Mitsotakis defeated his leftist opponent Alexis Tsipras, but he also outmanoeuvred the far more powerful version of Tsipras’s Syriza party from 2015.
Greek PM Kyriakos Mitsotakis, leader of New Democracy party, speaks to supporters outside the party’s headquarters in Athens following the general election on Sunday.Credit: Bloomberg
Back then, Syriza brought Greece close to being kicked out of the euro, and a year later changed the electoral law to prevent parties like Mitsotakis’s New Democracy from winning majorities.
Tsipras had argued that a proportional system that pushed parties into coalitions was more democratic. But with 41 per cent of the vote compared to about 20 per cent for Syriza, Mitsotakis has signalled that he’s not interested in an electoral pact and instead will look to press home his advantage with a fresh ballot.

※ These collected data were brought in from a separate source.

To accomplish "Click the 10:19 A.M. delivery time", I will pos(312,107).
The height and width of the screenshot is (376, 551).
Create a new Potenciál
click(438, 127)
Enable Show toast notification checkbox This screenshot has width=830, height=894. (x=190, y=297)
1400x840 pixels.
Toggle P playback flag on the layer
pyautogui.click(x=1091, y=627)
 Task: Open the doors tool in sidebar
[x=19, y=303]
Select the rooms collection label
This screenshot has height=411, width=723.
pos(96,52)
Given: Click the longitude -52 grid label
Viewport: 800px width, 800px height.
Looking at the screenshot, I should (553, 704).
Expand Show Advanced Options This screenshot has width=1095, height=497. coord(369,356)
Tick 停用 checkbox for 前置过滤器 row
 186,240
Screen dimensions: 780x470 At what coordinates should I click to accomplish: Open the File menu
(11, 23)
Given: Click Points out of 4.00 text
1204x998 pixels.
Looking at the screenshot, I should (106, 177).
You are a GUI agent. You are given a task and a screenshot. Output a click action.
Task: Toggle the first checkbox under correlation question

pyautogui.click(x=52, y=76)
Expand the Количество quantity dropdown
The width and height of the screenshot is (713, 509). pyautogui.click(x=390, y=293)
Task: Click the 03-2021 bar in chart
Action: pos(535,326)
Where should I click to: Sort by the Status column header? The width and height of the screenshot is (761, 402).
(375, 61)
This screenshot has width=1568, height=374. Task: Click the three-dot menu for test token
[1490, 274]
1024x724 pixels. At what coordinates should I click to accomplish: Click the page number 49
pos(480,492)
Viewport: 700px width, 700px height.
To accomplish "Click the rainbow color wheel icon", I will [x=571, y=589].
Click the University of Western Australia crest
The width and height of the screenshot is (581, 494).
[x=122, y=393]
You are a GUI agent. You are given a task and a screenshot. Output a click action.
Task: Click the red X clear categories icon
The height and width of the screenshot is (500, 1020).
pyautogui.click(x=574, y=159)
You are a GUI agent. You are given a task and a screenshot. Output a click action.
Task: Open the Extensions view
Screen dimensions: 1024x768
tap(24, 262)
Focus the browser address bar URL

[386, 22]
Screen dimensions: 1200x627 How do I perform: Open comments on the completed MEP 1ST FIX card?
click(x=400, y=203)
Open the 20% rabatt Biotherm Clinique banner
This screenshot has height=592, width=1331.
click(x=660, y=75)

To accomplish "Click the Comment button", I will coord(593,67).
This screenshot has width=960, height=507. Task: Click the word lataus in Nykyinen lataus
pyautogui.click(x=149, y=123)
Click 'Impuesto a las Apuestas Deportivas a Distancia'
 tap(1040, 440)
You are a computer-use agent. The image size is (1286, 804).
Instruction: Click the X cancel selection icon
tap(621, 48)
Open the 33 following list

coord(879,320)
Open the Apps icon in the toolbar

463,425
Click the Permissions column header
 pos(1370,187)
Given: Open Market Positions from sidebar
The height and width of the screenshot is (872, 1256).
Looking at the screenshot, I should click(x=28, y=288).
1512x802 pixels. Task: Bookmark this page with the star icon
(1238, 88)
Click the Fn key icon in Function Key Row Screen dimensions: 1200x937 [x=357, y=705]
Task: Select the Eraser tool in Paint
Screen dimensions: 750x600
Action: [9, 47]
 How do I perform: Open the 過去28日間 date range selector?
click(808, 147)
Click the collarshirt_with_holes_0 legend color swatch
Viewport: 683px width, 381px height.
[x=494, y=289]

“New elections should be held as soon as possible,” he said, touting June 25 as a potential date.
Ahead of the vote, New Democracy had been polling in the mid-30s.
Investors are pricing in a clear victory for 55-year-old Mitsotakis in the second ballot that should deliver an absolute majority and a clear mandate to continue his program of economic reforms.
The benchmark Athens Stock Exchange General Index jumped to its highest level in almost a decade while the yield on Greece’s 10-year bonds dropped by 14 basis points to 3.877 per cent. That was the lowest since December and underlined the disconnect between Greece and Italy, another weak spot in during the euro crisis of the previous decade.
Sunday’s election was the first and only one to be held under the system that Tsipras introduced that effectively meant that a candidate needed around 48 per cent of the vote to form a majority.
Presidential guards perform the Changing of the Guards in front of the Greek parliament building in Syntagma square in Athens, Greece, on Monday.Credit: Bloomberg
A second ballot — and future Greek elections — will award a bonus of as many as 50 seats to the winner, lowering the threshold for a majority to about 38 per cent under certain conditions.
The prospect of Mitsotakis claiming a strong mandate for his second term sets Greece apart from most of its neighbours, who’ve seen allegiances fragment during a decade that’s included a financial crisis, a pandemic and the return of war in Europe.
Spanish Prime Minister Pedro Sanchez leads a minority coalition dependent on ad hoc alliances to pass legislation. Prime Minister Giorgia Meloni needed a three-party coalition to claim power in Italy after emerging from the political fringes. Even in Germany, where coalition building is part of the political fabric, Chancellor Olaf Scholz is leading the first three-party government in more than half a century.
A television displays Alexis Tsipras, leader of Greece’s Syriza party, delivering a concession speech on Sunday.Credit: Bloomberg
France’s presidential electoral system makes President Emmanuel Macron something of an outlier among Europe’s biggest economies, although even he lost his parliamentary majority at the start of his second term.
“New Democracy is the largest centre-right party in Europe,” Mitsotakis said after his victory.
Voters were particularly focused on Greece’s economic transformation, which has seen gross domestic product recover to just about where it was when the country lost the ability to repay its debt in 2010. Unemployment has more than halved from its peak of 28 per cent and stocks and bonds have soared.
The election shows that many people just want that to continue.
They want a government that can stick to the sustainable fiscal path Greece had followed before the pandemic and keep taking full advantage of European Union funds that are helping to boost growth.
And that means a majority for Mitsotakis.